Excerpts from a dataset
--- START ---

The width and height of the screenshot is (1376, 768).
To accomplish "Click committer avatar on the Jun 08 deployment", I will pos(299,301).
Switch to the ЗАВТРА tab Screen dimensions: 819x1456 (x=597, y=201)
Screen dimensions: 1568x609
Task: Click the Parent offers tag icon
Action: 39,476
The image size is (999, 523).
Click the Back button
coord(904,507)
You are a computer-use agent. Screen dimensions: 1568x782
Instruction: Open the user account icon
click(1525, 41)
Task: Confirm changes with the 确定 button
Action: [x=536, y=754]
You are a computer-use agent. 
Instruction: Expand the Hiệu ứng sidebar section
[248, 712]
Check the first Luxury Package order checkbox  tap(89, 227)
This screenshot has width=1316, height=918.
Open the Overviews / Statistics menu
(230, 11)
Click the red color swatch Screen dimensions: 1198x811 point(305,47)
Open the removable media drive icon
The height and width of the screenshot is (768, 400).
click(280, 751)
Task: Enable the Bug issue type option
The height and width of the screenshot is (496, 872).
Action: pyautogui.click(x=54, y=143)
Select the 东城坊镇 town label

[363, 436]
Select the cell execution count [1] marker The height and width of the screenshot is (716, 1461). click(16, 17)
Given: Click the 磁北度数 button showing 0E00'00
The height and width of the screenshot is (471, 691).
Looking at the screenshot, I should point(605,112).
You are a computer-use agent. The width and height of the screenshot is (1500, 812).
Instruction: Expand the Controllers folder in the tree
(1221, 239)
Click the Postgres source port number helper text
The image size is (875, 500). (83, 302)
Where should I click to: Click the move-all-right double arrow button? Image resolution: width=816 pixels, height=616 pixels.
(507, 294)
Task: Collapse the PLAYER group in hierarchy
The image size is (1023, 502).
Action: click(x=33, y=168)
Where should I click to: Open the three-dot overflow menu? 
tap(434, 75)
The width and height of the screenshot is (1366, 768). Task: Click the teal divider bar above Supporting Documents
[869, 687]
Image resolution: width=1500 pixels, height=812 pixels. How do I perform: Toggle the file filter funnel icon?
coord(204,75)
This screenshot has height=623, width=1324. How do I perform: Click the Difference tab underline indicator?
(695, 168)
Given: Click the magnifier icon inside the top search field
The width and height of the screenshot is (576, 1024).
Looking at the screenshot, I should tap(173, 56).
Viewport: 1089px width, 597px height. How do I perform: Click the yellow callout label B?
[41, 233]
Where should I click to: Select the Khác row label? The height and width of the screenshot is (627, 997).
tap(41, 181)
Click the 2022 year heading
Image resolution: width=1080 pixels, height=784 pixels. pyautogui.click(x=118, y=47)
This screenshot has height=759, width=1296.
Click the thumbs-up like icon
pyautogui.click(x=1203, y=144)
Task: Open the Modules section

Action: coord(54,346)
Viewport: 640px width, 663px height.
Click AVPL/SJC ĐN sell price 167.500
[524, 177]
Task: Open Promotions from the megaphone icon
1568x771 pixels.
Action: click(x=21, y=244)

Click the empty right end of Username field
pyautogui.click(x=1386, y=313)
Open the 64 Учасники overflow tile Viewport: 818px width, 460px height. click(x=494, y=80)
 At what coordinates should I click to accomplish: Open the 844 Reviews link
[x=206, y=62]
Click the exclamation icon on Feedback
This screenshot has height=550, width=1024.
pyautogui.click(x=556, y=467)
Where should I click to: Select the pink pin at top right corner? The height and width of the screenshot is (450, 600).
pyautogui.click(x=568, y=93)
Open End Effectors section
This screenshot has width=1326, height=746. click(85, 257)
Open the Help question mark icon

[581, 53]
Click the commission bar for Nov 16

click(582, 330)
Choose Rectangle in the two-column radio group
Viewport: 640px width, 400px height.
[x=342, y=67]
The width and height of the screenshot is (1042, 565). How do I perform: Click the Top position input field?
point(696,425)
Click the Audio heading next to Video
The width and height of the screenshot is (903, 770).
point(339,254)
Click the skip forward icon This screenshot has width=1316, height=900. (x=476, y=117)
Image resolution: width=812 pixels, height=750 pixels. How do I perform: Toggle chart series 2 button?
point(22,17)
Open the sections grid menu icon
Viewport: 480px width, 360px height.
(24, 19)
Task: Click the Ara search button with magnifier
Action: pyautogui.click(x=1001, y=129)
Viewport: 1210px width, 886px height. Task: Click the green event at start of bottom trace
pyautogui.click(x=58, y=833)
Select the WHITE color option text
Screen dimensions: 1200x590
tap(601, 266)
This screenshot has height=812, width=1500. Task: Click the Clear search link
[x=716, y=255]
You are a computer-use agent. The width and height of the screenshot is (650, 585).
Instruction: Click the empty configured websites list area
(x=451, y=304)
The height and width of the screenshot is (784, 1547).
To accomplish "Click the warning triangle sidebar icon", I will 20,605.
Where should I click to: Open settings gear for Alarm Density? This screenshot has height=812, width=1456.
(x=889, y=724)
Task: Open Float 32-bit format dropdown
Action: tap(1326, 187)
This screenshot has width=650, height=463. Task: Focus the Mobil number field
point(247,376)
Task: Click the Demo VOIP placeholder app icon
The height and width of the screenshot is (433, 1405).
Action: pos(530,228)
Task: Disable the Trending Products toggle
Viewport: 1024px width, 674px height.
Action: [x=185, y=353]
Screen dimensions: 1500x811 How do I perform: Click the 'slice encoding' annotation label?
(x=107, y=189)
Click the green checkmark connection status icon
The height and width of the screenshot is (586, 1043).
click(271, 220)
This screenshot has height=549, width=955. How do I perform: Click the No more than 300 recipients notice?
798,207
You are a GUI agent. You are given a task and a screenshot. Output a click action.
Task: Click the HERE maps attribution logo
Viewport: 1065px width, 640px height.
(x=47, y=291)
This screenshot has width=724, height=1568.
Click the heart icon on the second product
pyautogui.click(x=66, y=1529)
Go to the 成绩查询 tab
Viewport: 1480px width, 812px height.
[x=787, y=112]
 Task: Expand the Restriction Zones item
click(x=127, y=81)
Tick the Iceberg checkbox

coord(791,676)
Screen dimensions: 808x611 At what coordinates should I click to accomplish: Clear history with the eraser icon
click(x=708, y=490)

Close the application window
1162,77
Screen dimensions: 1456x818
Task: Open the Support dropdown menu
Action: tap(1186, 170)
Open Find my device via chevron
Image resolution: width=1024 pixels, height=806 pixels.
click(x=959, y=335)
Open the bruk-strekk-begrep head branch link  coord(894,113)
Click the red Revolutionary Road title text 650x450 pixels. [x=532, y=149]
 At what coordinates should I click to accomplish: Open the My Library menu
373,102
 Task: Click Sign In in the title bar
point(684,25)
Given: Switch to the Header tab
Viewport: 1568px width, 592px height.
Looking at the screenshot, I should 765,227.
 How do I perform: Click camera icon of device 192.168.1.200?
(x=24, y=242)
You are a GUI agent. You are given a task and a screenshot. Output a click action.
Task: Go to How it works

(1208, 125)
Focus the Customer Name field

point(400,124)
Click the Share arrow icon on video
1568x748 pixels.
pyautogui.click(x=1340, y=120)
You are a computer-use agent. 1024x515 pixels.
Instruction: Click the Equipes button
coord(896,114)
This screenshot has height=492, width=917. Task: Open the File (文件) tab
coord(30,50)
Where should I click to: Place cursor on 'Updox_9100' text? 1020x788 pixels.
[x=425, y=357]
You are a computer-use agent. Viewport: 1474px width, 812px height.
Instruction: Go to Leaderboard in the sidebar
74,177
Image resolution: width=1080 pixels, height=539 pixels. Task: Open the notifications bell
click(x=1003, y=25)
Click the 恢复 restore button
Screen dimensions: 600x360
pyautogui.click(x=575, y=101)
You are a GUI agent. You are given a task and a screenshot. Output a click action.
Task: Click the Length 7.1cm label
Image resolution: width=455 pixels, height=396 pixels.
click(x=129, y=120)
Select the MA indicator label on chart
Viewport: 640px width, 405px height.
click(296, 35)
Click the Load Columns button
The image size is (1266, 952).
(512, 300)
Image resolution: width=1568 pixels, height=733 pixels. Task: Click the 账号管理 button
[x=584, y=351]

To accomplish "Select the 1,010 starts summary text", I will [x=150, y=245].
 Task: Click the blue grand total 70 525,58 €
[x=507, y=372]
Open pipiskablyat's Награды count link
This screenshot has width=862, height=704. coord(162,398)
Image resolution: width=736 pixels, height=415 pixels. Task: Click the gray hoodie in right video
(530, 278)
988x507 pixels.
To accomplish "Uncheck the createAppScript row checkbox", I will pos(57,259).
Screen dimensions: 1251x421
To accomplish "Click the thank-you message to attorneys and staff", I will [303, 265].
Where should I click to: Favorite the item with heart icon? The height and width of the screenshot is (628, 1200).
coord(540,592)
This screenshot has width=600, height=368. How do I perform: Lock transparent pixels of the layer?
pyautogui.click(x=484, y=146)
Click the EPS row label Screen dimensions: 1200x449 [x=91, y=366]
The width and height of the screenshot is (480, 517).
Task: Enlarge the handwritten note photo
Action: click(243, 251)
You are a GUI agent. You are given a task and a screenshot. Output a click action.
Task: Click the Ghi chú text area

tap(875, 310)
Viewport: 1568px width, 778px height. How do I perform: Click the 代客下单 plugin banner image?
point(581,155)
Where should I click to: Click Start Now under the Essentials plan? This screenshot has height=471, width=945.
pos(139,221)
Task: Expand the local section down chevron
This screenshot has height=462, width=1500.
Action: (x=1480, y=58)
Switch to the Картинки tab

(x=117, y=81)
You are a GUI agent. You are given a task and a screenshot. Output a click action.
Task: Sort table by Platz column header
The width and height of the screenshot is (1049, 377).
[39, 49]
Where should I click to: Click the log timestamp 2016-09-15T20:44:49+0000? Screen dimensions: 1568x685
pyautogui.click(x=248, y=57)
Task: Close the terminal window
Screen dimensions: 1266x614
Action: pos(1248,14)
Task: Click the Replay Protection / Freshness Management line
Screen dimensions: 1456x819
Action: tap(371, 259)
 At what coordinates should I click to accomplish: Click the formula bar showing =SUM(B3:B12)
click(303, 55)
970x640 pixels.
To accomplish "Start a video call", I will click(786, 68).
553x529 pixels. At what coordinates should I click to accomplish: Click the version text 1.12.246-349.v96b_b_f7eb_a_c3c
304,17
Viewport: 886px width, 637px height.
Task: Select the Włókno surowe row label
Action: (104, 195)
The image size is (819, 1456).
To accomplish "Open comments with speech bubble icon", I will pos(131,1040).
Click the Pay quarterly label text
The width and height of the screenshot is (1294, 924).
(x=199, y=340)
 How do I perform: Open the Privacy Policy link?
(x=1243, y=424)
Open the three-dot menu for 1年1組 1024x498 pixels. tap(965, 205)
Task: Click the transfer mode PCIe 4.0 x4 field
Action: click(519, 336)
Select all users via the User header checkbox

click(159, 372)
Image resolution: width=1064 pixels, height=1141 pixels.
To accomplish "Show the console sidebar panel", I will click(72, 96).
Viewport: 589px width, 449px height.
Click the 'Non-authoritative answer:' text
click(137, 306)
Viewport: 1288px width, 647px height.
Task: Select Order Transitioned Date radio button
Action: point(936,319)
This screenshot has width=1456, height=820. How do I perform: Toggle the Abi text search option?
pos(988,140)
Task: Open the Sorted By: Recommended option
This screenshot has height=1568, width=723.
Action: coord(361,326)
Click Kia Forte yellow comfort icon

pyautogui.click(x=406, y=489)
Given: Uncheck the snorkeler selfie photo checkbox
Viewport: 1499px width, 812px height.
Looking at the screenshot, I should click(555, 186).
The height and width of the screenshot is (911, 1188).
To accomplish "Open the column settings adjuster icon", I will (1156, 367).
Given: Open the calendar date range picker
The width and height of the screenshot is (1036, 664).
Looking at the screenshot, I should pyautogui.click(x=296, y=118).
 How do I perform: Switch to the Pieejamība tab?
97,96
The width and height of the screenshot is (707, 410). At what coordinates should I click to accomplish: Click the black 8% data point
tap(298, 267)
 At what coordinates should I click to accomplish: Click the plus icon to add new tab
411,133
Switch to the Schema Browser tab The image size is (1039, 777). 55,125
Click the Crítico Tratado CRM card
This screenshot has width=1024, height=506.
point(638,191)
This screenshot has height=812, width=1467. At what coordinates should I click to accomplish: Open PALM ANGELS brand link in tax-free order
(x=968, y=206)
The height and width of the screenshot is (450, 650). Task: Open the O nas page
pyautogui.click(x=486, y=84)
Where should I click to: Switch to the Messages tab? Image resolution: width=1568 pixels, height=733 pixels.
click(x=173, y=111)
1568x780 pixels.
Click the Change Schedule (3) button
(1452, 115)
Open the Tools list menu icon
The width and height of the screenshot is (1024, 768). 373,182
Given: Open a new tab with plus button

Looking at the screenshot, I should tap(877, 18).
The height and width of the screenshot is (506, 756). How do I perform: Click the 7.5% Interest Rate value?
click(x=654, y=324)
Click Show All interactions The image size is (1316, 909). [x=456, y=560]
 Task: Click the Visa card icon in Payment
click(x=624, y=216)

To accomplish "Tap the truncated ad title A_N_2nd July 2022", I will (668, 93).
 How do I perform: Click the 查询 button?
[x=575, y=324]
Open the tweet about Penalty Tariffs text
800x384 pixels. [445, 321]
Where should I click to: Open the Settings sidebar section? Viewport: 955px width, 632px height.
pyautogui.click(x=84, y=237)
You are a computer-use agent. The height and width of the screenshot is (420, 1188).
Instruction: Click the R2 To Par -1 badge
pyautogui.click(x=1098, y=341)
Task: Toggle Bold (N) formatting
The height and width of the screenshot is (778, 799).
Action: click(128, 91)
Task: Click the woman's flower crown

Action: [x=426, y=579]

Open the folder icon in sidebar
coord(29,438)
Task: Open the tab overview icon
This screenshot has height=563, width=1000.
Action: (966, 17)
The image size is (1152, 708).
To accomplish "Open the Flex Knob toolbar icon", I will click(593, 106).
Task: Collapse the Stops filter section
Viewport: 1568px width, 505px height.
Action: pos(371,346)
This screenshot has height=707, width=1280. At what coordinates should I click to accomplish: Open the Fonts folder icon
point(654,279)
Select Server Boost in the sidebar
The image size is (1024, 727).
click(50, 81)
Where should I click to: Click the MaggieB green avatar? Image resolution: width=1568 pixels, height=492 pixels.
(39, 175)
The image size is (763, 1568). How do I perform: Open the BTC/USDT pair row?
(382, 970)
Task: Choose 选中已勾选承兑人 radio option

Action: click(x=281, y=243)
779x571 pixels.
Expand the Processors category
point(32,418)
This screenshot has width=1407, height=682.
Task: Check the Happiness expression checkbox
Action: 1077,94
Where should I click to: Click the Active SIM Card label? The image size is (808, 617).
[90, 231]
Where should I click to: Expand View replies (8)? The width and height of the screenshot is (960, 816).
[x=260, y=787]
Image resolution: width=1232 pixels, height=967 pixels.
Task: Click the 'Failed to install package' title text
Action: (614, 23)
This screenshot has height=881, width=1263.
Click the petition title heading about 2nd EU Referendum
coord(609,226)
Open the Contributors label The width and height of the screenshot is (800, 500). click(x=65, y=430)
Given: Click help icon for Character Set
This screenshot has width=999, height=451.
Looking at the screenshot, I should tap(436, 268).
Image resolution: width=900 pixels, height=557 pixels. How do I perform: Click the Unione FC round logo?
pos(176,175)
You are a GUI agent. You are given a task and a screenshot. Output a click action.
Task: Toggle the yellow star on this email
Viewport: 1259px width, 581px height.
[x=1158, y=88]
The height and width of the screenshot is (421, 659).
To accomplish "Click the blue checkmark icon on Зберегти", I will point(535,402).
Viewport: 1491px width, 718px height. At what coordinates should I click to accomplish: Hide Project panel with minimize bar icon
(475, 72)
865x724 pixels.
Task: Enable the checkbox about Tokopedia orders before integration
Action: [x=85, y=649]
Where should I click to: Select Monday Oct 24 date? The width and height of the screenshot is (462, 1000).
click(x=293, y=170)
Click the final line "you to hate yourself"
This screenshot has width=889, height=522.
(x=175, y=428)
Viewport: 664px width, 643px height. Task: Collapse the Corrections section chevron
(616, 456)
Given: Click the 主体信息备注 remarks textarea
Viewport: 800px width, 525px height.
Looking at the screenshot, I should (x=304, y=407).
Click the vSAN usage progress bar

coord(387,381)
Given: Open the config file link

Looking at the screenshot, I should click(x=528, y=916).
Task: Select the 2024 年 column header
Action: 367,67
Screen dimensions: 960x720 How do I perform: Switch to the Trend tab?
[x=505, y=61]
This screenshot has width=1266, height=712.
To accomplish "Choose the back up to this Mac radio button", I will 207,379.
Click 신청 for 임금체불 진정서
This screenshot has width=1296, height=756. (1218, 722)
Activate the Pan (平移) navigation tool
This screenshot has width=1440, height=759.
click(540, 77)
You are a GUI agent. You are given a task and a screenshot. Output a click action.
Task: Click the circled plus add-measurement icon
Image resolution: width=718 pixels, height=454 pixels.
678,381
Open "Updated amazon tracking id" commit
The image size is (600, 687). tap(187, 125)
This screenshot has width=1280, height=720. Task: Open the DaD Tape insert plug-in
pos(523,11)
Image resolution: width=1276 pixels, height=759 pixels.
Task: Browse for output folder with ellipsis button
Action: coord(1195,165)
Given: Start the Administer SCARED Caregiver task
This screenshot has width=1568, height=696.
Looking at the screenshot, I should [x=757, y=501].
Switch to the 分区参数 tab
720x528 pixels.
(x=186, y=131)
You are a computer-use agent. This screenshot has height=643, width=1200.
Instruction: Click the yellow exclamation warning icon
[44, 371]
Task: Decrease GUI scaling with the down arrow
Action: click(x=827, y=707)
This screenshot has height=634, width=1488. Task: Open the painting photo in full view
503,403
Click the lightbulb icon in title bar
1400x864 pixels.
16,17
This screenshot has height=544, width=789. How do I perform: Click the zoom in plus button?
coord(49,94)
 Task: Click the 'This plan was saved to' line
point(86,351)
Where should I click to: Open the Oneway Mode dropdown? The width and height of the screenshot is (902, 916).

--- END ---

#### EXERCISE DIRECTIONS
Look through the entries above and quote exactly the lines from the line with "Screen dimensions: 1200x590" to the line with "Task: Click the Demo", counting both of those lines.

#### EXERCISE RESULT
Screen dimensions: 1200x590
tap(601, 266)
This screenshot has height=812, width=1500. Task: Click the Clear search link
[x=716, y=255]
You are a computer-use agent. The width and height of the screenshot is (650, 585).
Instruction: Click the empty configured websites list area
(x=451, y=304)
The height and width of the screenshot is (784, 1547).
To accomplish "Click the warning triangle sidebar icon", I will 20,605.
Where should I click to: Open settings gear for Alarm Density? This screenshot has height=812, width=1456.
(x=889, y=724)
Task: Open Float 32-bit format dropdown
Action: tap(1326, 187)
This screenshot has width=650, height=463. Task: Focus the Mobil number field
point(247,376)
Task: Click the Demo VOIP placeholder app icon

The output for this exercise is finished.